> Supplied text:
────────────────

Interview With Our Sean Roach

Tensegrity Physical Therapy | December 13, 2019 | Filed under:

We have a great team of Physical Therapists here on staff at Tensegrity. They each bring something unique to our team and are a huge part of what makes Tensegrity, Tensegrity. We would like to introduce you to our very own, Sean Roach (PhD, DPT).

When did you first decide to become a PT and why?

“In 1987 while I was finishing up my Bachelor Of Science Degree in Sports Medicine, I was injured, and I underwent physical therapy at Central Michigan University. There, the University’s physical therapist talked me into going to graduate school for Physical Therapy.”

Where did you go to school?

“University of Michigan”

How long has Tensegrity been around?

“Tensegrity Physical Therapy started in the year 2004. It initially began in Bend, Oregon for approximately 1 year, and then my wife and I relocated to Eugene, Oregon. We started off in a 700sq. foot facility, and now we are in a roughly 14,000sq. facility and we have gone from 2 employees to 24 employees.

I was inspired to start Tensegrity when I was working on my Ph.D. in Orthopedic and Sports Science, and we moved to Eugene because the University of Oregon had two of my doctoral committee members located. I figured this would be a good place to start a clinical research facility as well.”

What do you think makes Tensegrity stand apart from other clinics?

“We put a tremendous focus here on patient education. We also have heavily invested in significant continuing education both outside the clinic and inside the clinic. 

In the clinic, there is a significant investment in our engineering equipment here, such as the force plate, video motion analysis, and our state of the art workout facility. We actually have more room devoted to our exercise facility than many of the other facilities across the state of Oregon.”

What do you like most about being a PT?

“The shared experience between myself and my patients, and that every single individual brings a certain personality, cultural background, and historical background. It is a great opportunity for me to learn about people, and then to use that experience to improve my skills working with others, and sharing experiences that others have with all of my patients.”

────────────────

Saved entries
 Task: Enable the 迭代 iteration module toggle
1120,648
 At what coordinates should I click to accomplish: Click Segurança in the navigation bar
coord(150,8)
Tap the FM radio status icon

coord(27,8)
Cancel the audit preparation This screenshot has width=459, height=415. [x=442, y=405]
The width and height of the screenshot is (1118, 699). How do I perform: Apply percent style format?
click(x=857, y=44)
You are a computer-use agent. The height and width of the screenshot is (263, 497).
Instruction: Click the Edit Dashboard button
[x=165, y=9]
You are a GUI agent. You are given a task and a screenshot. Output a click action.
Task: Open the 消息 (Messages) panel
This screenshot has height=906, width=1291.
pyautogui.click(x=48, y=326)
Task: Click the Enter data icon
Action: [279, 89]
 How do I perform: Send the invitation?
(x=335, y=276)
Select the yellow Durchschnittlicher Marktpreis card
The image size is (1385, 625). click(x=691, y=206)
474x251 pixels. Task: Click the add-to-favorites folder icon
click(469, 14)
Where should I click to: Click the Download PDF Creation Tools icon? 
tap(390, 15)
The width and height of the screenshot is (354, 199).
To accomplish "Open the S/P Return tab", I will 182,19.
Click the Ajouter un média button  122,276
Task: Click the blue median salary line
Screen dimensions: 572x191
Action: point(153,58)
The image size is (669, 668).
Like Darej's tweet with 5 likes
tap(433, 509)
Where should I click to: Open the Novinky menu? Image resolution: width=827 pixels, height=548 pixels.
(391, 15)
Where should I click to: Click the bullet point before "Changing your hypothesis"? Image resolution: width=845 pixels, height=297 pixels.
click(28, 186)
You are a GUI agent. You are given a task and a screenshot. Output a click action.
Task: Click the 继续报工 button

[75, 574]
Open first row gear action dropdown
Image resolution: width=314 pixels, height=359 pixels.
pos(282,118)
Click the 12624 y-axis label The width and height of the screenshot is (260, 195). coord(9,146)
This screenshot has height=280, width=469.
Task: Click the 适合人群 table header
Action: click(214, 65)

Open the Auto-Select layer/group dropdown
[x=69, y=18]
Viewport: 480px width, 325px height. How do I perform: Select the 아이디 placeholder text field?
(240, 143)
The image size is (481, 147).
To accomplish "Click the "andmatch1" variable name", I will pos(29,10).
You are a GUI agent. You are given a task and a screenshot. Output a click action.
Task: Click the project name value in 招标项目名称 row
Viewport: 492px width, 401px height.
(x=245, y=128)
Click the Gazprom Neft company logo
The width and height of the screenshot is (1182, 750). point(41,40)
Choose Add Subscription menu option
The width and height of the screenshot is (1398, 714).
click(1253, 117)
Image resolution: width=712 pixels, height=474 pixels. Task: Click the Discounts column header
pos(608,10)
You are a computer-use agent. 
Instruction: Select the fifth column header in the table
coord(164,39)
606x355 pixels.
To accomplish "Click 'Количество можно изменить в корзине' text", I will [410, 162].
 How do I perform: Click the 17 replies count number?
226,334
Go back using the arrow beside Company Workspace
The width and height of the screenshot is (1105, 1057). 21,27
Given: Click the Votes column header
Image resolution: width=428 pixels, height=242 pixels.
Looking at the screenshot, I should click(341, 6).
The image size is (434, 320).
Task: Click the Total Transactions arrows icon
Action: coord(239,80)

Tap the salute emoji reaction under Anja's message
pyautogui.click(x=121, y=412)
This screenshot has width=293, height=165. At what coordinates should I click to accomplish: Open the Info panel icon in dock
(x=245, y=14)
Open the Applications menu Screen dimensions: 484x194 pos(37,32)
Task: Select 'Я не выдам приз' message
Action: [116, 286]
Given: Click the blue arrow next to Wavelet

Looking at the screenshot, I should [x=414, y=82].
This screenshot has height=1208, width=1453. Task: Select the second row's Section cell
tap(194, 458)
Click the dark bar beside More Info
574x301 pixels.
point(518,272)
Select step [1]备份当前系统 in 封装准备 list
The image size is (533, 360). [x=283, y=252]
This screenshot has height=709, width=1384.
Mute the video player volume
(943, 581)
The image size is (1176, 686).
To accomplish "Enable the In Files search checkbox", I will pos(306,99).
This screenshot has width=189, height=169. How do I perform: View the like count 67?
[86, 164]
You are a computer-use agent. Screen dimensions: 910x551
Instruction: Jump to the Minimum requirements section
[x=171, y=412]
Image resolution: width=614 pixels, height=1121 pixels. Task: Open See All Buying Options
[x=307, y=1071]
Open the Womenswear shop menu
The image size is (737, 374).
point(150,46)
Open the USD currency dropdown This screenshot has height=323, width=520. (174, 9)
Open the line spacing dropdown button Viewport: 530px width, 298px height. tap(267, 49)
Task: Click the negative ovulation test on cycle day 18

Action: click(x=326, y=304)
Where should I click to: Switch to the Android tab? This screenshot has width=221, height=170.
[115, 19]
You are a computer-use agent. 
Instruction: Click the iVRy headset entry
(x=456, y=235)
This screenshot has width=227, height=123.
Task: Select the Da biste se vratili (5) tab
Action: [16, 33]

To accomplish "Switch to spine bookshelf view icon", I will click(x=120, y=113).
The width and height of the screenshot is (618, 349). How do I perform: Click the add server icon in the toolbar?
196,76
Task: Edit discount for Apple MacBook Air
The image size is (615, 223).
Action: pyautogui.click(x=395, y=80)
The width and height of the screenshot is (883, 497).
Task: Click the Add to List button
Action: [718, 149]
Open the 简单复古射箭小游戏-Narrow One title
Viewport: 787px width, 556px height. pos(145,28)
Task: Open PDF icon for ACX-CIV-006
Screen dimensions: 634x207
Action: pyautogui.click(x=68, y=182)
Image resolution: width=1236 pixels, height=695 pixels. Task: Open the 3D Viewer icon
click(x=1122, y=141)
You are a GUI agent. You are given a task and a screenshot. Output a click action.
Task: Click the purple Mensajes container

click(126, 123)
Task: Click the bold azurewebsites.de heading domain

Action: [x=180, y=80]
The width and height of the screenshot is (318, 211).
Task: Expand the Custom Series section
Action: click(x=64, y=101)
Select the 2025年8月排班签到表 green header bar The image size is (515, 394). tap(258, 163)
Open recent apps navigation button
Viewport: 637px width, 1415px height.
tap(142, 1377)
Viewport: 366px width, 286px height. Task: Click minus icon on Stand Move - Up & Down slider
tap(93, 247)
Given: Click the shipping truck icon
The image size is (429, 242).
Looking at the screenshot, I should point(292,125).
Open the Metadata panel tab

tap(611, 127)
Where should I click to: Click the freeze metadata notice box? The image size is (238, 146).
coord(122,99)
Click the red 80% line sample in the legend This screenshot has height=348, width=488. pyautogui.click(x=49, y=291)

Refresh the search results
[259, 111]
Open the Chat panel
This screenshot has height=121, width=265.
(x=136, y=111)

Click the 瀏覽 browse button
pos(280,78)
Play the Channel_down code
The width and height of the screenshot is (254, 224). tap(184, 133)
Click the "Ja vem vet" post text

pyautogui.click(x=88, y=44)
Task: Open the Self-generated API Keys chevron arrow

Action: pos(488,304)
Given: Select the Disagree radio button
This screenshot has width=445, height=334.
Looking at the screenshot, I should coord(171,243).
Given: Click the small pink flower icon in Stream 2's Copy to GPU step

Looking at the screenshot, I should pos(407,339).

────────────────

> What you need to do:
a - Answer the following questions using the interview:
(i) At which university did Sean Roach undergo physical therapy in 1987?
(ii) In which city did Tensegrity Physical Therapy begin?
(iii) How many employees does Tensegrity have now?
b - Copy the portion of the interview between "When did you" and "Tensegrity been around?", inclusive.

> Answer set:
a -
(i) Central Michigan University
(ii) Bend, Oregon
(iii) 24

b -
When did you first decide to become a PT and why?

“In 1987 while I was finishing up my Bachelor Of Science Degree in Sports Medicine, I was injured, and I underwent physical therapy at Central Michigan University. There, the University’s physical therapist talked me into going to graduate school for Physical Therapy.”

Where did you go to school?

“University of Michigan”

How long has Tensegrity been around?